## start

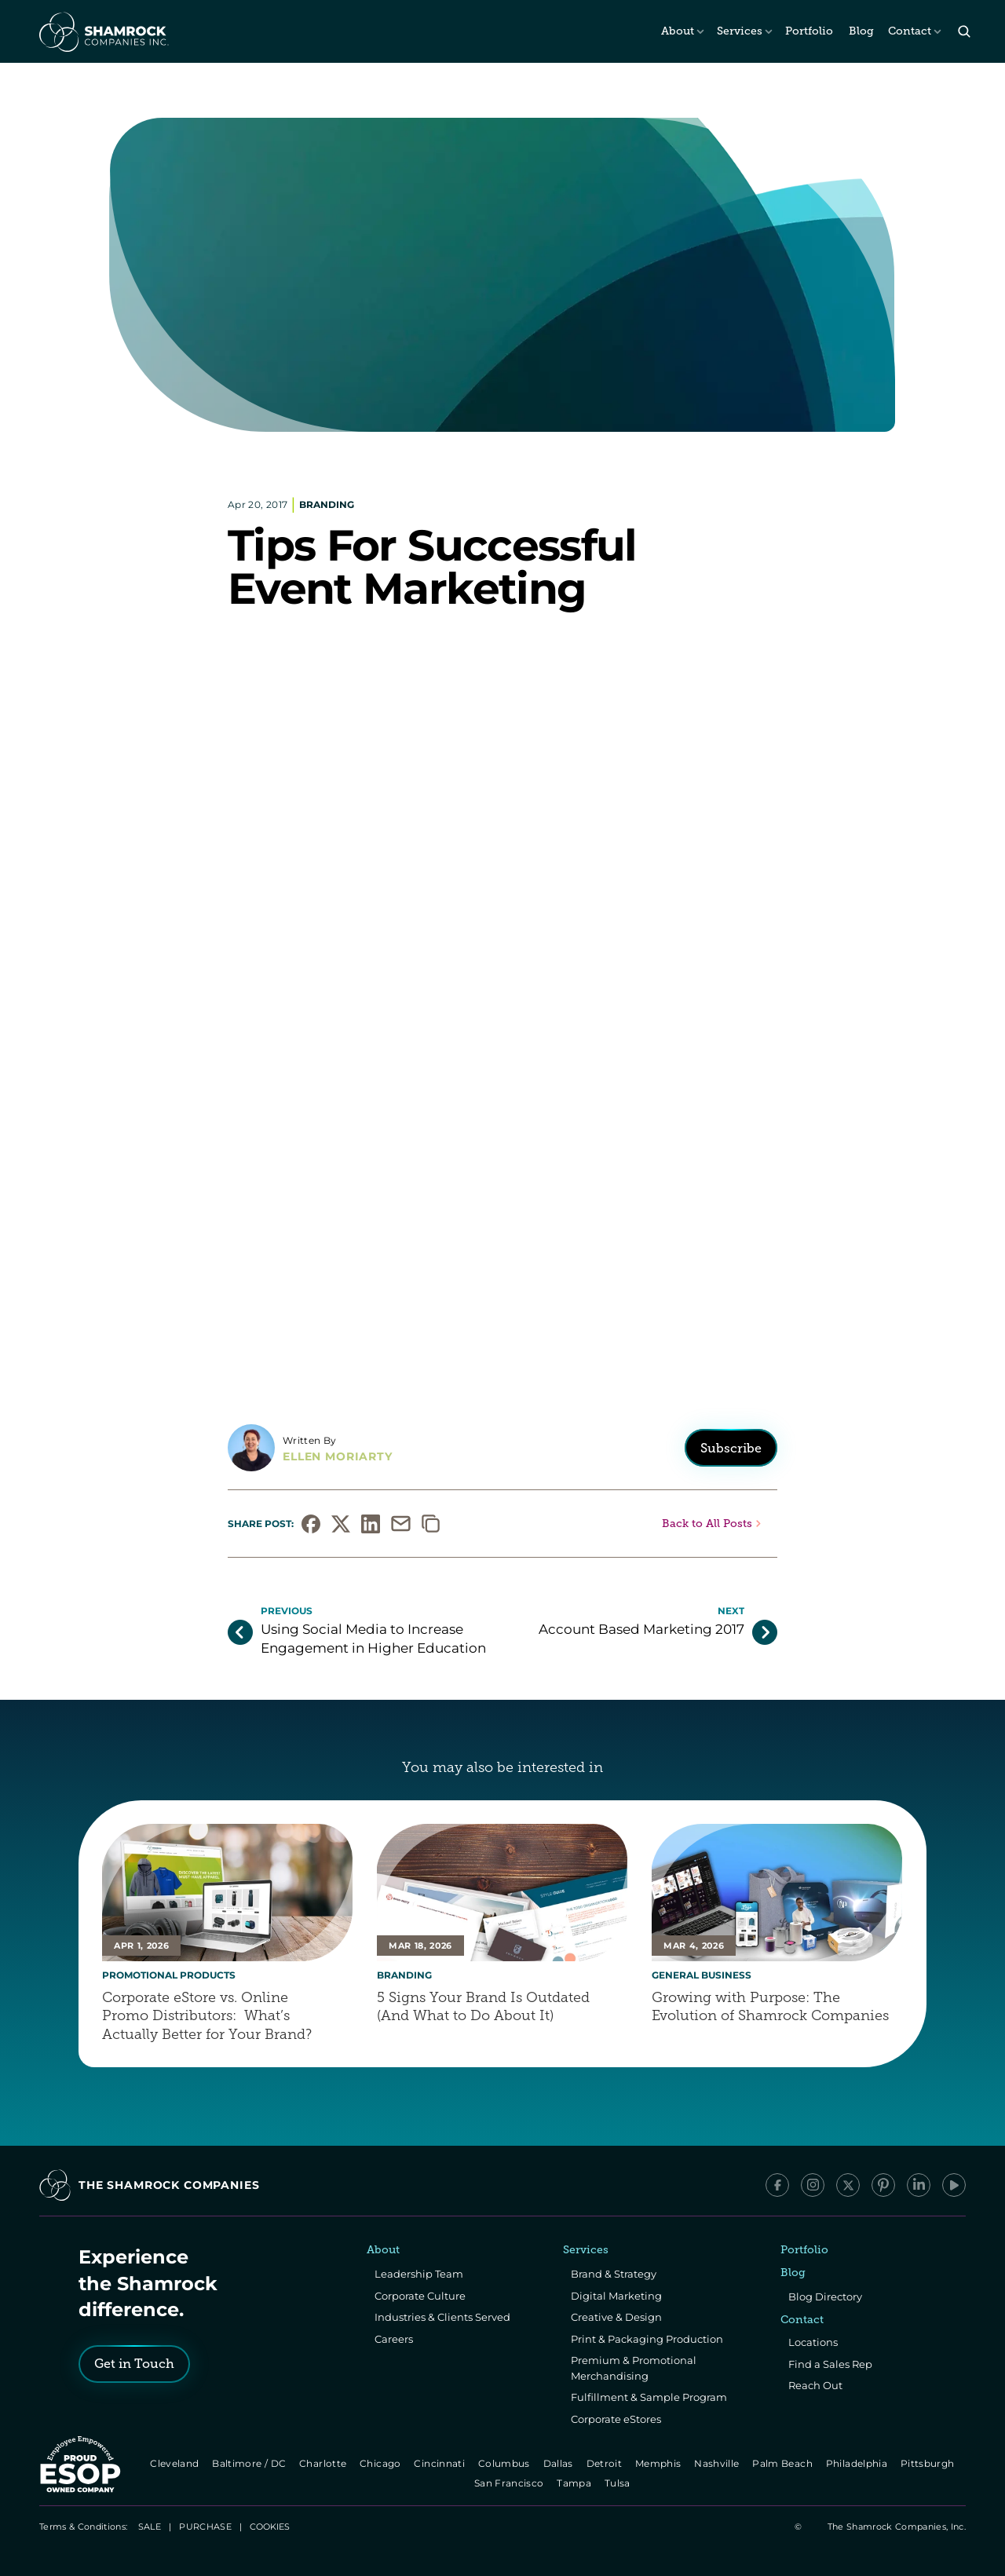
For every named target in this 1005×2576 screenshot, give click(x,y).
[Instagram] (812, 2185)
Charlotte (324, 2463)
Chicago (381, 2463)
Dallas (559, 2463)
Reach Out (815, 2385)
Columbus (505, 2463)
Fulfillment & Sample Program (649, 2397)
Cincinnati (441, 2463)
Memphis (659, 2463)
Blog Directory (825, 2296)
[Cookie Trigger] (270, 2526)
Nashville (718, 2463)
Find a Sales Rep (830, 2364)
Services (739, 31)
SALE (149, 2526)
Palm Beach (783, 2463)
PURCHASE (205, 2526)
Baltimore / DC (250, 2463)
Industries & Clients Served (442, 2317)
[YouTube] (954, 2185)
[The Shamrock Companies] (102, 31)
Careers (394, 2339)
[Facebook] (777, 2185)
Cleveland (175, 2463)
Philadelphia (857, 2463)
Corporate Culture (420, 2295)
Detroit (605, 2463)
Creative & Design (616, 2317)
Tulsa (618, 2483)
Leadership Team (419, 2273)
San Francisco (510, 2483)
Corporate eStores (616, 2419)
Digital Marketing (616, 2295)
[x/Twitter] (848, 2185)
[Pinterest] (883, 2185)
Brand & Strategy (613, 2273)
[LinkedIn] (918, 2185)
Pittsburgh (928, 2463)
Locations (813, 2342)
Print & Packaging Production (647, 2339)
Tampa (576, 2483)
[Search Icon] (964, 32)
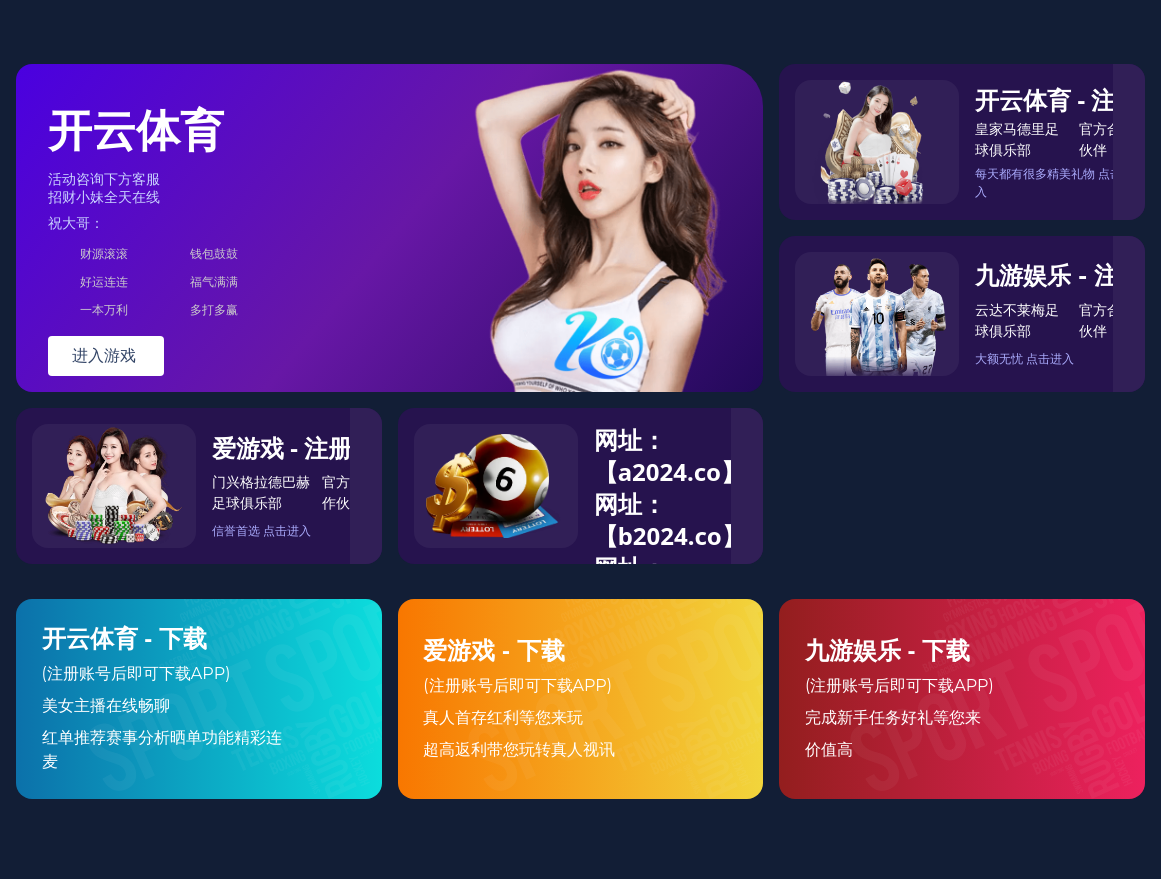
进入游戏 (106, 355)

## end

_Set task_
List, in full, each line of the records above that contains the string "Corporate".

_Result of this exercise_
Corporate Culture (420, 2295)
Corporate eStores (616, 2419)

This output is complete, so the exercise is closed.